▶ _What to work on_
1. According to the grey wolf article, which wolves do Eastern European wolves resemble genetically more than Italian and Iberian wolves?
2. Set down the part of the grey wolf article that opens with the words containing "Dr Pilot and" and closes with "in this population.", copied exactly.
3. Does the grey wolf article agree with each statement below? Answer yes or no for each, quoting the words from the article that decide it. (a) The study appeared in the journal Heredity. (b) The Italian and Iberian wolf populations show signatures of recent inbreeding. (c) The team found signatures of diversifying selection in genes involved in growth and skeletal development.

▶ _Passage shown_

——————

New insights into evolutionary history of the grey wolf
Research by Life Sciences academic Dr Malgorzata Pilot has revealed new insights into the evolutionary history of the grey wolf in Europe.
Dr Pilot and the international research team analysed the evolutionary relationships among the three largest European populations of grey wolves based on genome-wide variability of these populations.
The results of the study, ‘Genome-wide signatures of population bottlenecks and diversifying selection in European wolves’ have been published in the official journal of the Genetics Society Heredity.
Dr Pilot said: “Our results suggest a continuous decline in wolf numbers in Europe since the Late Pleistocene as well as long-term isolation and demographic bottlenecks in the Iberian and Italian populations.”
The research revealed that Eastern European wolves show more genetic similarity to Asian wolves than to Italian and Iberian wolves. Italian wolves are particularly distinct from other wolf populations, which likely results from a long-term bottleneck that have occurred in this population.
Despite historical bottlenecks, the Italian and Iberian wolf populations do not show signatures of recent inbreeding, i.e. breeding between close relatives. This is in contrast to wolf populations that were recently established (such as in the Scandinavian Peninsula or on Isle Royale, US) or underwent recent drastic declines (such as Mexican wolves).
The fact that long-term historical bottlenecks can be distinguished from recent demographic declines and founder events solely based on genomic data may be important in studies on some endangered species where genetic variability is the only source of information. The team also found signatures of diversifying selection in genes involved in growth and skeletal development, which may influence differences in body size between wolf populations in Europe. Further study is needed to assess the role of these candidate genes in the adaptive diversification of grey wolves and other large canids like coyotes and jackals.

——————

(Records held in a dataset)
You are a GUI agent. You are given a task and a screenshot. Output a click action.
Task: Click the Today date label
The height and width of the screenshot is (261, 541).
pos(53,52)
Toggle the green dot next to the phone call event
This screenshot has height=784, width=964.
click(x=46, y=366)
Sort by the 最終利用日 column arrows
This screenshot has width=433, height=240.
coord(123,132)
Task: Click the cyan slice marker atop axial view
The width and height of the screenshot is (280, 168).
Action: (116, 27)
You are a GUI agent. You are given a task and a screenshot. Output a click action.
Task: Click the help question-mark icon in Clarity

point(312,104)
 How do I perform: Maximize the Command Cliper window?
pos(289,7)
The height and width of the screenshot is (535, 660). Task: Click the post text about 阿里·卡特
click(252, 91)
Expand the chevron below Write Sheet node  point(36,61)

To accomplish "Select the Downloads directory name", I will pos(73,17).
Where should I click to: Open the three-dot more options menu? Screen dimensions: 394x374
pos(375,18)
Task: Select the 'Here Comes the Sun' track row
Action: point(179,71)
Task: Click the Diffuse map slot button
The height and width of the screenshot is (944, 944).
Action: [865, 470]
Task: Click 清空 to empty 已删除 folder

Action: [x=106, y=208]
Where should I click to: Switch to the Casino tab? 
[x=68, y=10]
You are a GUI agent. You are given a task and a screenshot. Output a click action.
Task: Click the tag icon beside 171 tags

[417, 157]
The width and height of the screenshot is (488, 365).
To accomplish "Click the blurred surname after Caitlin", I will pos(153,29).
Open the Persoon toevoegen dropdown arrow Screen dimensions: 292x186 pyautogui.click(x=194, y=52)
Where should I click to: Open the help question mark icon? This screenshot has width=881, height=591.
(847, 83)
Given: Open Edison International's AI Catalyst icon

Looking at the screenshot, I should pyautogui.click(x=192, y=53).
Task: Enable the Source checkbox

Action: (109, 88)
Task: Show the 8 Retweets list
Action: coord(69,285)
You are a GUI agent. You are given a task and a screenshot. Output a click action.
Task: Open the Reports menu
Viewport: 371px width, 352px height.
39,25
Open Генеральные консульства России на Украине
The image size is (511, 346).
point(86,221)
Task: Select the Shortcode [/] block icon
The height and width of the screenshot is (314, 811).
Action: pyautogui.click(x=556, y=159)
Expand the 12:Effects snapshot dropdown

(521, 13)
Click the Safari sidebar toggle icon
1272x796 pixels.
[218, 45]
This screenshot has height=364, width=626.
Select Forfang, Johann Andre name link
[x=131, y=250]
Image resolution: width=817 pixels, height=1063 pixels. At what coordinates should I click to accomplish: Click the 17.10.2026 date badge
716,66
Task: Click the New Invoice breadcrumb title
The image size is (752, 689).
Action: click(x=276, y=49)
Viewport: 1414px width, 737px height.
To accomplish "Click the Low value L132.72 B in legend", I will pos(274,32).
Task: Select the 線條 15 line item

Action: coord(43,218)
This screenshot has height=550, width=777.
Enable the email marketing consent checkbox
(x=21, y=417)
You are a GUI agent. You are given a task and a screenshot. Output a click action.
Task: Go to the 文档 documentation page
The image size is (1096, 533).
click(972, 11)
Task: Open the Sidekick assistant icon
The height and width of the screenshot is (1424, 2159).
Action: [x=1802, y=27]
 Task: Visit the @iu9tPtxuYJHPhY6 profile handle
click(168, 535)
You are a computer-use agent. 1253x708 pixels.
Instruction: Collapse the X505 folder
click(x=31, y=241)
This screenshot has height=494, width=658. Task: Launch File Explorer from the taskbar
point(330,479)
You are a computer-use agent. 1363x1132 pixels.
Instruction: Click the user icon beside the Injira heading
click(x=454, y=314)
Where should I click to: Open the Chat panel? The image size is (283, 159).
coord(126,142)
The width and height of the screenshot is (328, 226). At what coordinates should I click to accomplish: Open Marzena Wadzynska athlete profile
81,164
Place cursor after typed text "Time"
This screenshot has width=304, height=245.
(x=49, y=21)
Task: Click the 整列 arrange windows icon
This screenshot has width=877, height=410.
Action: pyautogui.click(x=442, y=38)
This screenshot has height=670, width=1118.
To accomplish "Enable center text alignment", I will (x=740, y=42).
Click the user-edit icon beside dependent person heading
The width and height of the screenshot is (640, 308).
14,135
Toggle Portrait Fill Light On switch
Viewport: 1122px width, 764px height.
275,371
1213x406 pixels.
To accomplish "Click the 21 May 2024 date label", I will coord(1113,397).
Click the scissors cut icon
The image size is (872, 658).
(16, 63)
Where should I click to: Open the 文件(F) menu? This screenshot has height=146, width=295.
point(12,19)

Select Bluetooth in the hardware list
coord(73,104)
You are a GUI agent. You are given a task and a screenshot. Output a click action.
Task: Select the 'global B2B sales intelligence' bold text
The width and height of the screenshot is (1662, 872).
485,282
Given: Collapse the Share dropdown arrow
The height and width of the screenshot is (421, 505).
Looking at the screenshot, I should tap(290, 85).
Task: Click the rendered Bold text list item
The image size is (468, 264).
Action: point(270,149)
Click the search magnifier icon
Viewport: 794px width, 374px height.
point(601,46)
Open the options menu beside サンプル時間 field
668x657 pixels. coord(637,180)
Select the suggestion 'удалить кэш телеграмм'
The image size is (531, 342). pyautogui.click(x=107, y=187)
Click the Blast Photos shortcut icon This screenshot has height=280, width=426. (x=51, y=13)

——————

▶ _Results in order_
1. Asian wolves.

2.
Dr Pilot and the international research team analysed the evolutionary relationships among the three largest European populations of grey wolves based on genome-wide variability of these populations.
The results of the study, ‘Genome-wide signatures of population bottlenecks and diversifying selection in European wolves’ have been published in the official journal of the Genetics Society Heredity.
Dr Pilot said: “Our results suggest a continuous decline in wolf numbers in Europe since the Late Pleistocene as well as long-term isolation and demographic bottlenecks in the Iberian and Italian populations.”
The research revealed that Eastern European wolves show more genetic similarity to Asian wolves than to Italian and Iberian wolves. Italian wolves are particularly distinct from other wolf populations, which likely results from a long-term bottleneck that have occurred in this population.

3.
(a) Yes: "have been published in the official journal of the Genetics Society Heredity."
(b) No: "the Italian and Iberian wolf populations do not show signatures of recent inbreeding"
(c) Yes: "The team also found signatures of diversifying selection in genes involved in growth and skeletal development"